After several weeks, Abraham’s symptoms began to improve. She was taken off the ventilator. After a month, she was released from the ICU. But doctors were still no closer to understanding what had caused her paralysis.
“There was no official label or term for what I was having. The fear of not knowing was terrifying,” Abraham said.
Diagnosing a rare form of an unusual condition
After being discharged from the ICU, Abraham still had weakness that left her unable to lift her right arm and made eating difficult, so she spent time in inpatient physical therapy. Even after that, she needed outpatient follow-up, as well as more specialized care like swallowing and voice therapy. She battled severe anxiety and depression. At times, she felt so overwhelmed that she considered taking her own life.
Vanessa Abraham 
One night, she searched for Rosen online and found his email address. Abraham wrote and asked if he remembered her. When he responded and said that he did, it “brought tears” to her eyes and “sparked some level of joy” that helped her have hope.
That hope carried her through the next several months.
Finally, four months after her symptoms began, Abraham was diagnosed with a form of Guillain-Barré syndrome, a rare neurological disorder where the fibers around the nerves deteriorate and cause paralysis. In most cases, the paralysis starts in the legs and works its way upwards, according to Dr. Kiril Kiprovski, a neurologist and director of the Division of Neuromuscular Medicine at NYU Langone. Abraham had contracted the condition’s even rarer pharyngeal-cervical-brachial variant, which attacks the muscles in the diaphragm and throat.

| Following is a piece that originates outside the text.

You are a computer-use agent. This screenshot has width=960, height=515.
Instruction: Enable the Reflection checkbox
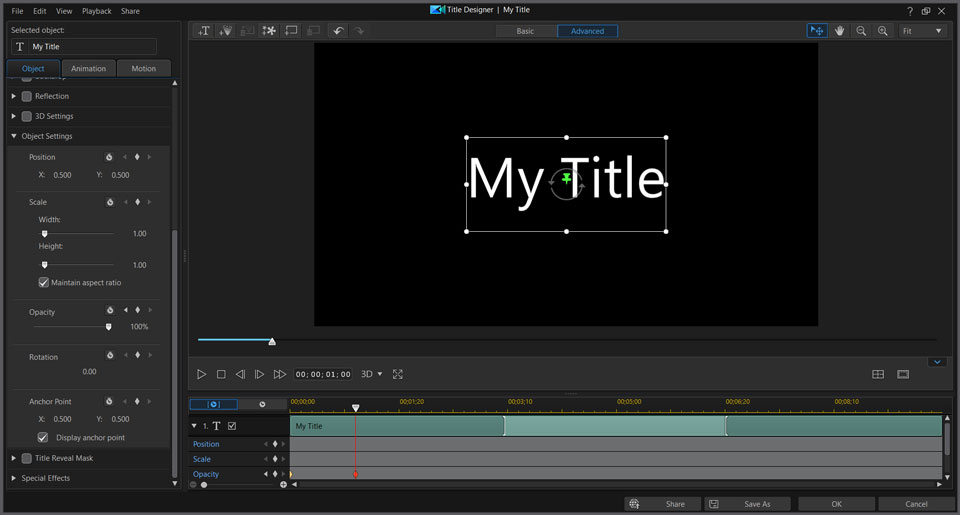click(27, 96)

The variant is “very difficult to diagnose,” Kiprovski said. There’s no one test to determine if a person has Guillain-Barré syndrome or any of its variants, so doctors rely on clinical presentations. But they may not be familiar with the condition, Kiprovski said, because of its rarity. One person per 78,000 is diagnosed with Guillain-Barré syndrome annually, according to the Cleveland Clinic. Only about 3% of those patients are diagnosed with the pharyngeal-cervical-brachial variant, researchers have found.
People diagnosed with Guillain-Barré syndrome or a variant of it tend to improve on their own, as Abraham did, Kiprovski said. Once Abraham was diagnosed, she was able to start receiving intravenous immunoglobulin treatment, where donor antibodies are given to a patient to strengthen their immune system.
“It takes time”
Abraham continued her slow recovery. Having a name for what was happening to her helped her accept the laborious process.
“I had to accept in my own head that this is going to be something that’s just going to take time,” Abraham said. “And that’s how neuro diseases work. It takes time for your body to regenerate and heal.”
Vanessa Abraham 
Six years later, Abraham still has neuromuscular weakness, but can go about much more of her daily routine. She is back at work, where her voiceless experience in the ICU informs her interactions with patients whose speech has been compromised. She spends as much time as possible in the gym, working to strengthen her body. She also stayed in touch with Rosen, who is now finishing a fellowship in critical care medicine at the University of California’s Davis Medical Center. He told CBS News that Abraham’s case inspired him to study that area of medicine.
Abraham’s recovery hasn’t just been physical. She started attending a support group for people who have trauma after time in the ICU. The experience has helped her recover from the fear of those weeks on a ventilator. She has worked to raise awareness for the benefits of such groups. She also wrote a memoir detailing her experience.
“There’s so much more to recovery than just getting strong again,” Abraham said.